- **PROBLEMS**:
**a)** The build order thread includes a reply rejecting the advice to skip training native converts. Explain why that reply says a specialist is the better choice.
**b)** In the build order thread, how can a scout be changed to a dragoon without moving it into the colony and out again?

- **TEXT**:
** begin **

Build Order Strategy

Cool, glad someone did the maths. :) So yeah, train those natives (if you have the right training available). :) :goodjob:
 
Dale I thought you'd know with all my Champlain usage that I particularly liked training converted natives to become experts :p.

However in some cases it might be difficult to find a native village that trains in a particular area, and its not available from Europe. In which case converted natives are the way to go if you really want to gather that resource.
 
Don't bother training native converts. They are already specialists at raw material gathering and food production. Just have them do all the "outside" jobs, and let your Euro colonists work inside growing lazy and fat. :)
Actually, not.
Native convert: +1 flat bonus on outdoor job
Farmer/Fisherman: +3 bonus and extra +2 for a food resource
Other specialist: *2 multiplier

Obviously, specialist is always better if you use him for the right job job.
 
I found that automating a Seasoned Scout was very useful in the start. He will explore the map, explore any "ruins" he comes across and he will visit the various native villages. Pretty soon youll know where to go to train that whatever expert you need. Also, and i found this extremely useful, he will now and again find treasure in the 1000-2000 gold category AND alot of the chiefs he meets will give smaller gifts of gold that go right into your coffers. In my current game im pretty sure the seasoned scout generated most of my income for perhaps the first 50 turns.

I spent the money on the cheapest immigrants i could find and sent free cols, pettys and intendured servs right off the boat into the fitting village and I thought this was working very well for me until i realized that i had forgot completely about crosses and bells. Im gonna restart and work some preachers and statesmen into it and see how it works out.

Anywho, I feel that getting that scout working early on can give you a real good boost in the beginning.
 
You don't "buy" missionaries.

Double-right click and hold on the docks and left-click missionary (severely mangled this process is). Or once they hit the new world just select missionary from the occupation button in a colony. :)

Seriously, I dont get this. Changing a scout to a dragoon therefore requires moving the scout into the colony and out again :mad:
 
I've only played for a few hours, but it seems that a viable strategy would be to specialize your settlements - I haven't heard that before in a Civ game - and build wagon trains to move goods between settlements and to coastal cities for transport to the homeland. In this way, you don't have to build everything in each settlement. You need to add only the appropriate specialists in each settlement. This also implies that you should get five or six settlements up and running as soon as possible and near diverse resources.

Also, this would allow you to pick one settlement with production capability to train your soldiers.

I will continue trying this and post any results I obtain.
 
Hrímþurs;7279277 said:
Seriously, I dont get this. Changing a scout to a dragoon therefore requires moving the scout into the colony and out again :mad:

You don't have to go in and out of the colony, as long as the unit is on a city plot just click the jobs button and change jobs.
 
I didn't see this mentioned any where so I wanted to add. In Col1 you could only use a native village once for training. I was able to use the same villiage multiple times to train my free colonists last night.

Also, converted natives can not be changed into soldiers. So keep that in mind when your struggle for independence starts.
 
I didn't see this mentioned any where so I wanted to add. In Col1 you could only use a native village once for training. I was able to use the same villiage multiple times to train my free colonists last night.

I think I posted something along these lines in another thread but I have no doubt it got buried. And thanks for the heads up about converts. I haven't tried doing that yet and is good to know.

** end **

- **LISTED RECORDS**:

** begin **

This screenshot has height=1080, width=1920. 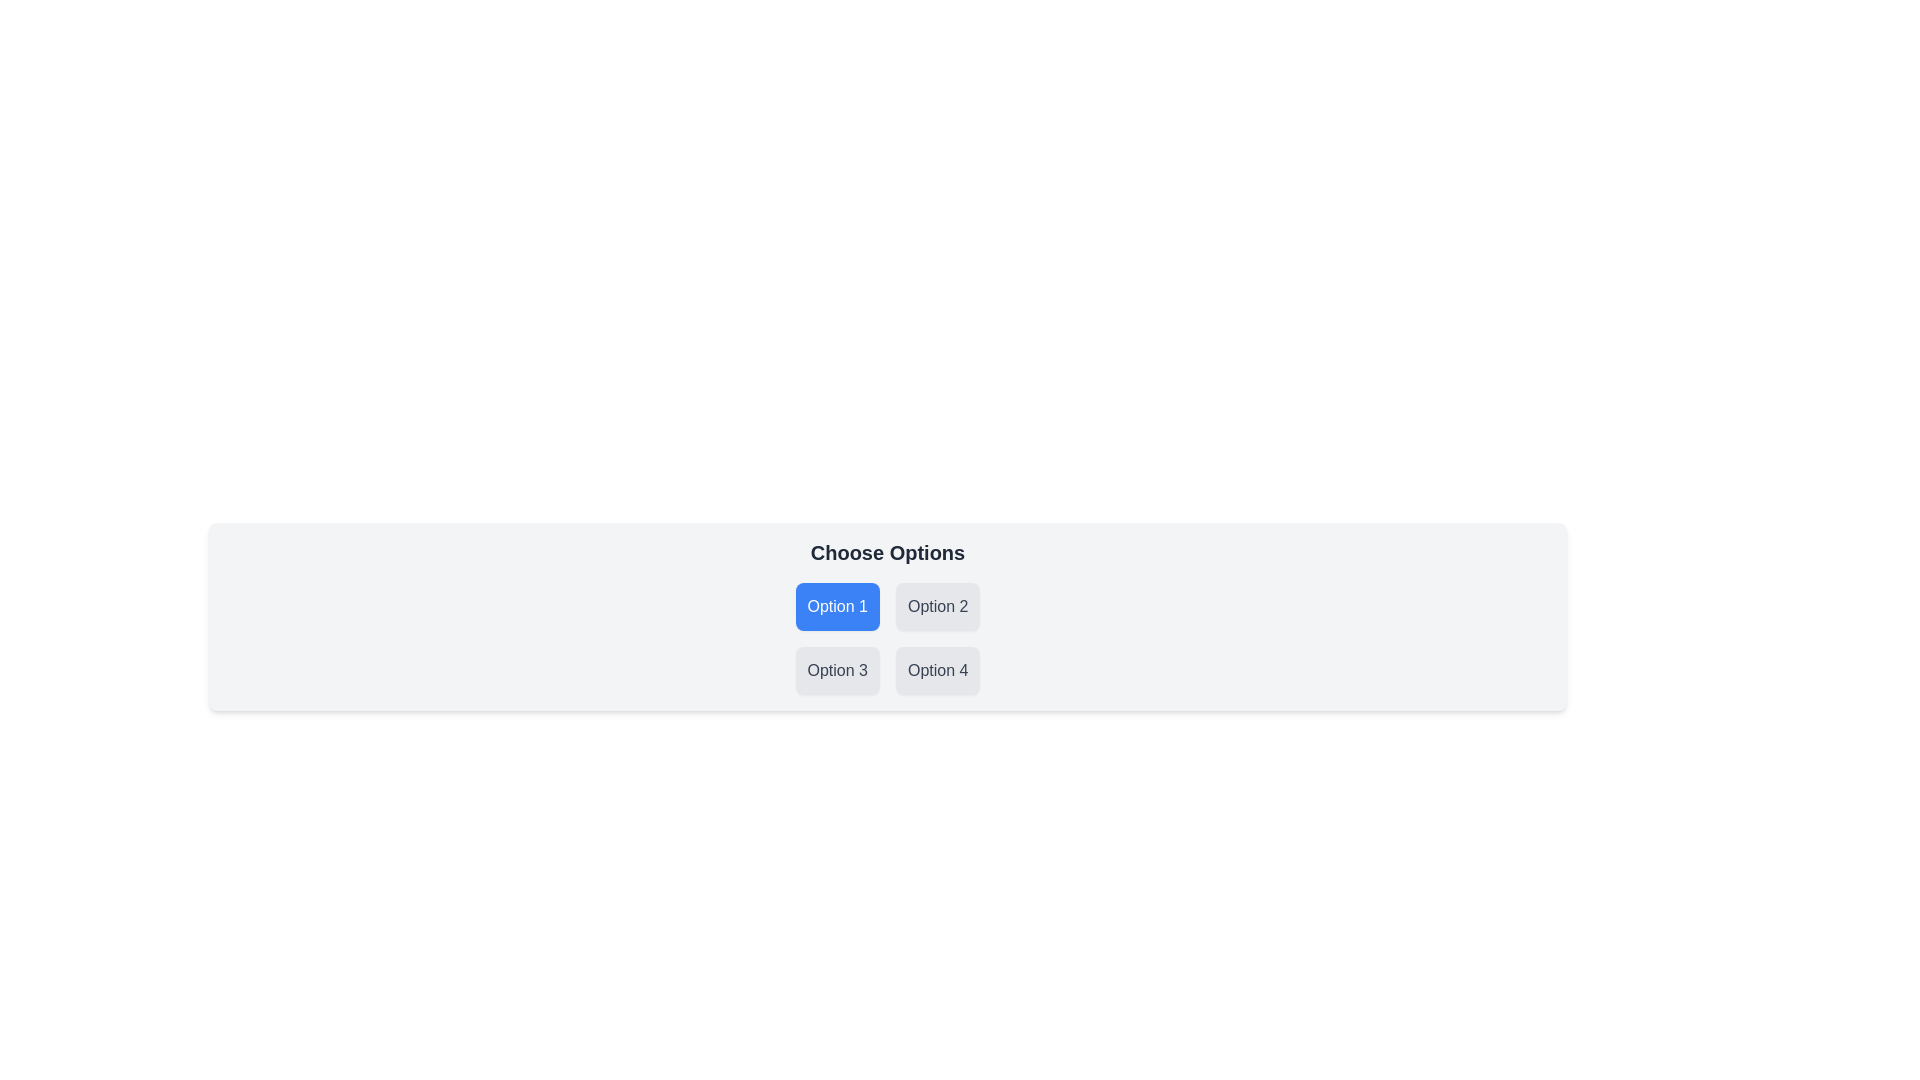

** end **
** begin **

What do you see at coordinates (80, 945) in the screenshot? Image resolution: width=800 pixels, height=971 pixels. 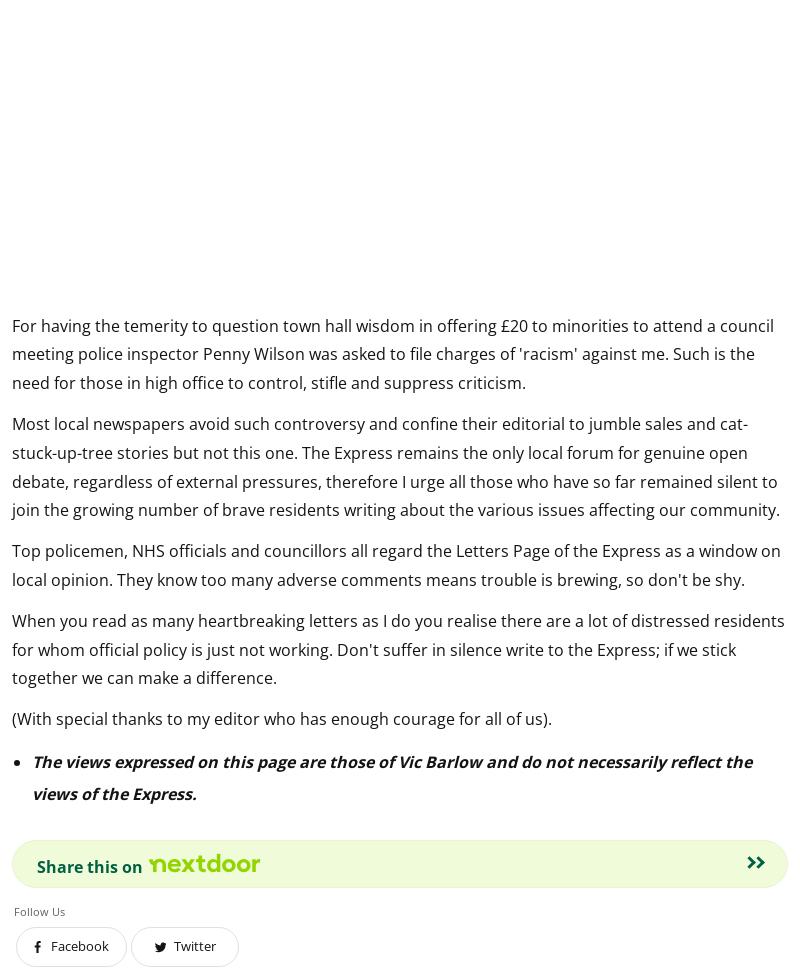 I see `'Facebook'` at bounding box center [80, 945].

** end **

- **THE RESULTS**:
**a)** A native convert gets only a +1 flat bonus on an outdoor job. A farmer or fisherman gets a +3 bonus plus an extra +2 for a food resource, and other specialists get a *2 multiplier. A specialist is therefore always better when used for the right job.

**b)** While the unit is on a city plot, click the jobs button and change jobs.